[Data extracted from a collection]
****************

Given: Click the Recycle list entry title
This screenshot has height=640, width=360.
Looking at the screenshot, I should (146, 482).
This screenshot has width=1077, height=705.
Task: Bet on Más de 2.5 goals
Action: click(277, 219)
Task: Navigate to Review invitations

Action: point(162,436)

****************

What is expected: When the entries above are retyped, each line must stay exactly as it is.

Result for this task:
Given: Click the Recycle list entry title
This screenshot has height=640, width=360.
Looking at the screenshot, I should (146, 482).
This screenshot has width=1077, height=705.
Task: Bet on Más de 2.5 goals
Action: click(277, 219)
Task: Navigate to Review invitations

Action: point(162,436)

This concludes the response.